Monday, September 15, 2008

Malam Pertama

Semua pasti ada awal mulanya bukan.

Hari ini indah, membuka hari dengan meregangkan semua persendian diri ini. Mari sedikit membuka memori ke beberapa tahun yang lalu, tahun pertama, di malam pertama.

Malam itu akhirnya tiba juga, deg-deg-an? tidak juga. Berdebar-debar? ah berlebihan agaknya jadi pada intinya adalah biasa-biasa saja. Selepas membersihkan diri, menyegerakan berbuka selepas adzan maghrib menggema, karena menganut pemikiran bahwa akan mengantuk bila makan terlalu banyak sebelum sholat tarawih, maka saya hanya mengisi perut saya seadanya atau lebih tepatnya tidak diisi, karena hanya menenggak segelas air putih saja.

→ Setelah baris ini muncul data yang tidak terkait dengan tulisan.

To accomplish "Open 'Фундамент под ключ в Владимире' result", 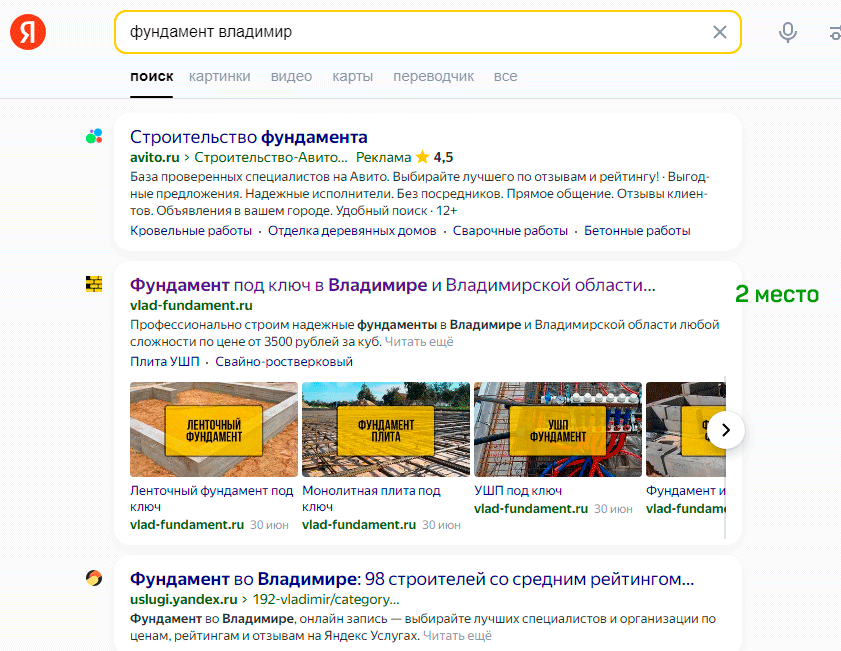I will (x=392, y=285).
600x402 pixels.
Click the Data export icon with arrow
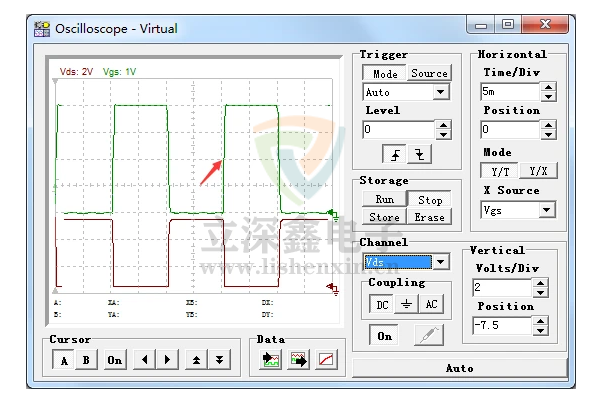tap(298, 360)
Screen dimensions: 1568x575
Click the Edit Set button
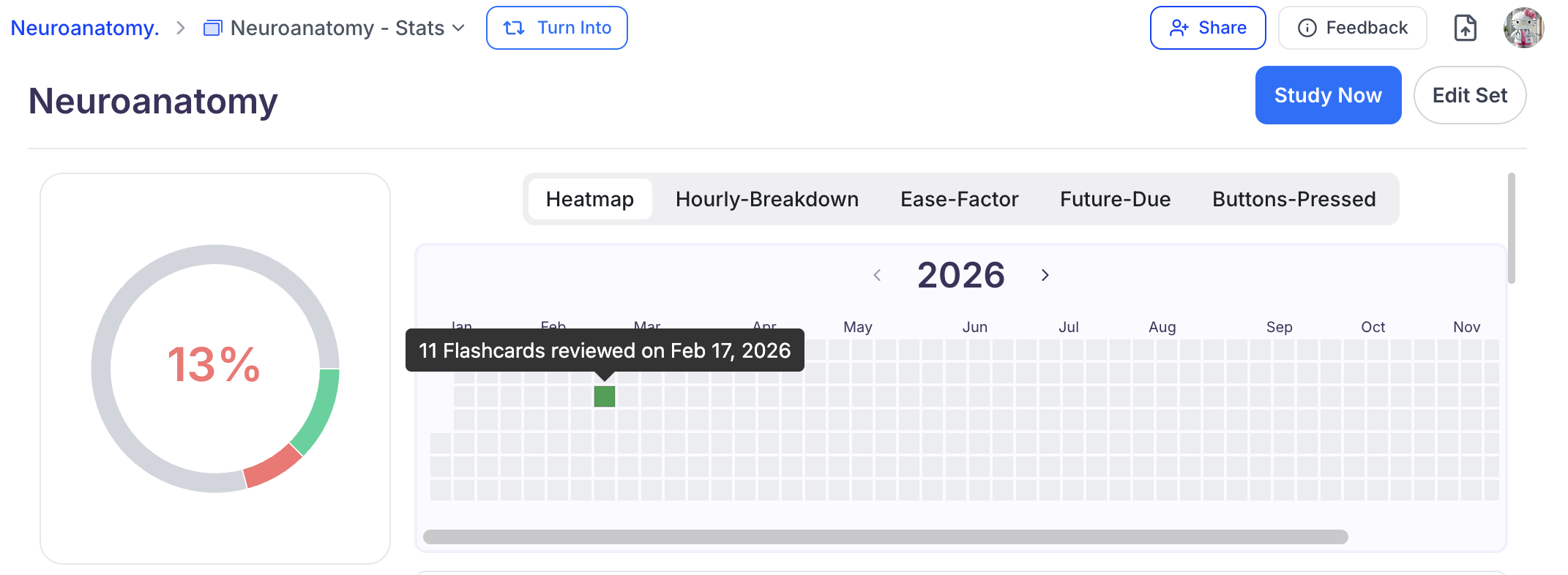coord(1470,94)
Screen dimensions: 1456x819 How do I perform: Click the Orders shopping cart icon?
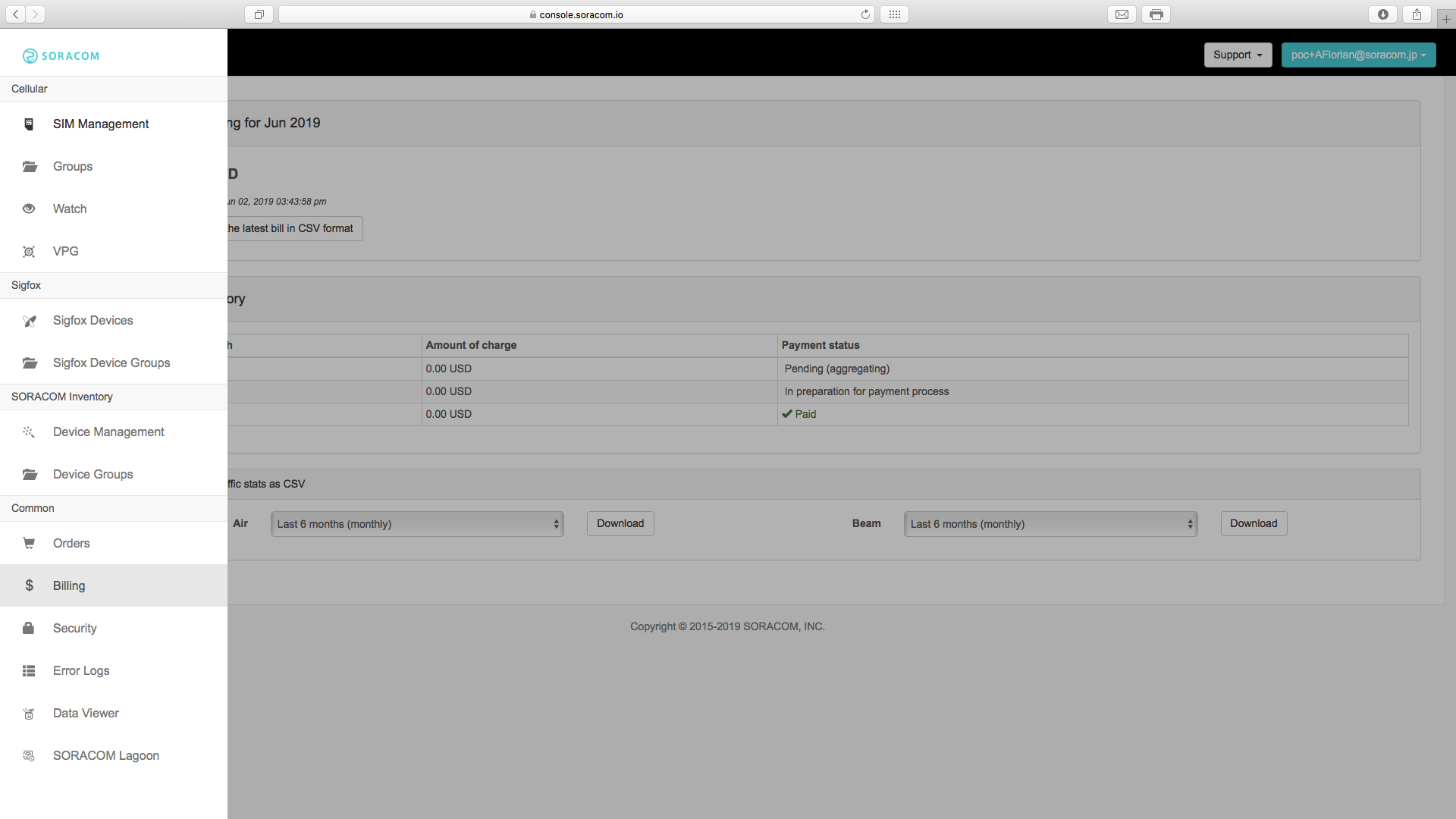[x=29, y=543]
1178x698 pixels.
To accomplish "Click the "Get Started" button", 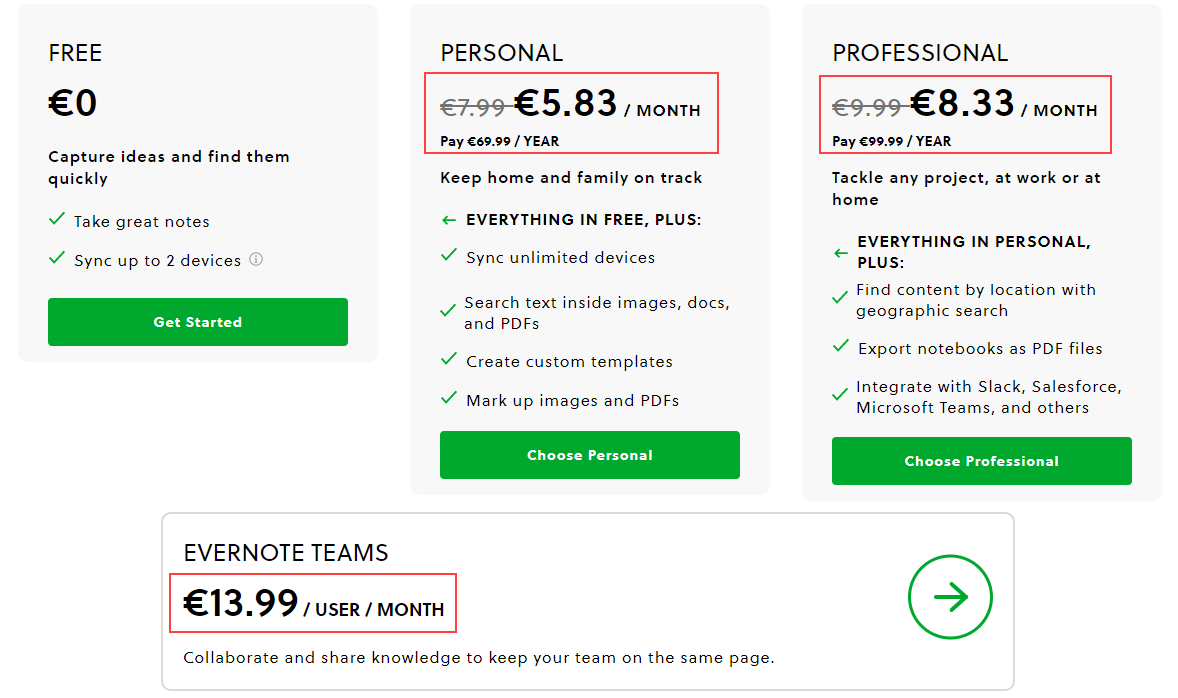I will tap(197, 321).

Lama, akhirnya adzan isya berkumandang, menyegerakan membasuh diri dengan air wudhu meskipun sebenarnya belum ada yang membatalkan wudhu saya. Bergegas menuju masjid yang berada tidak jauh dari asrama Annisa no 20 A, berjalan kaki beberapa meter, beramai-ramai dengan anak-anak asrama. Ini kali pertama saya sholat tarawih di bulan ramadhan di tahun ini, karena di hari malam pertama ramadhan, saya menunaikan sholat tarawih di kamar saja.

Singkat saja dalam berkata-kata di dalam bercerita, akhirnya saya dan teman-teman asrama sampailah di masjid Darul Fatah. Nama masjid ini, sama dengan nama ponpes yang mengasuhnya. Ramai, seperti biasa ada anak-anak kecil yang berlarian kesana-kemari, ada remaja-remaja putri yang sama mahasiswanya dengan saya, tak ketinggalan warga sekitar masjid yang tak luput dari pandangan mata.

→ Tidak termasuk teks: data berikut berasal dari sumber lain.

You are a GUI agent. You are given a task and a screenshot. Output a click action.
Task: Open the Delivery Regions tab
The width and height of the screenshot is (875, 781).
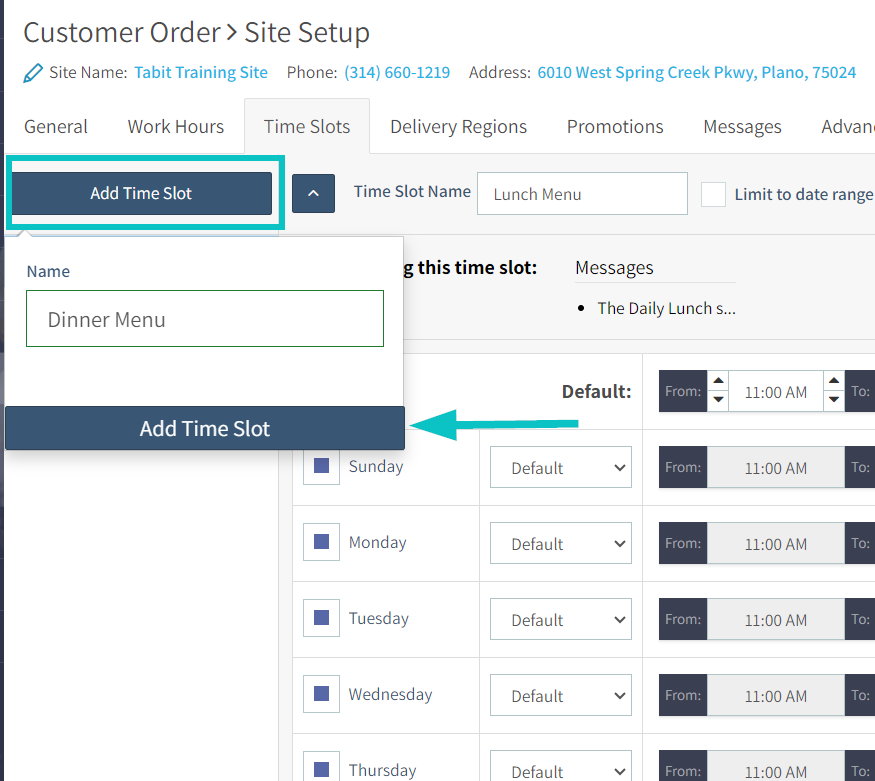click(458, 127)
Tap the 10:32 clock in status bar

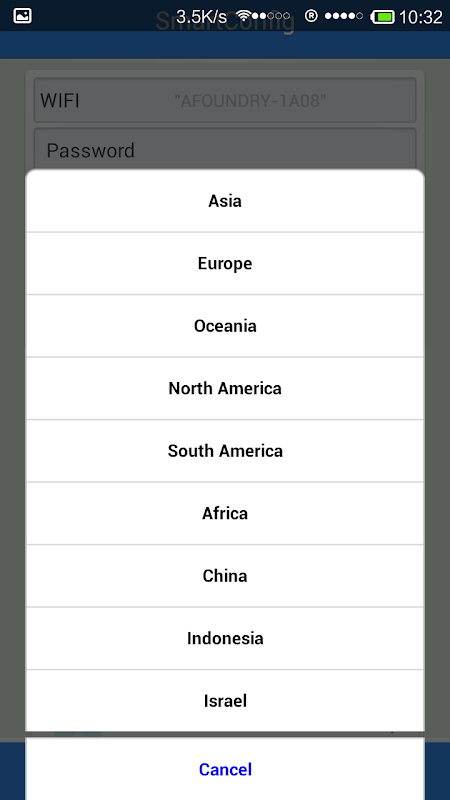click(421, 17)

Ibadah sholat isya pun dimulai, malam pertama bagi saya, benar-benar menentramkan. Sampai salam diucapkan, sholat isya selesai ditegakkan. Anak-anak kecil itu masih saja ramai, seorang pak ustadz terdengar setengah berteriak, memanggil atau lebih tepatnya memarahi anak-anak lelaki yang menyulut petasan pada saat sholat isya dilaksanakan, jantung ini pun sempat berdegup kencang manakalan itu petasan, melolong kencang tanpa permisi, tanpa kompromi, Alhamdulillahnya pada saat itu petasan berbunyi, bibir ini terkatup, kalau tidak, bisa-bisa latah saya merusak sholat isya yang saya jalankan.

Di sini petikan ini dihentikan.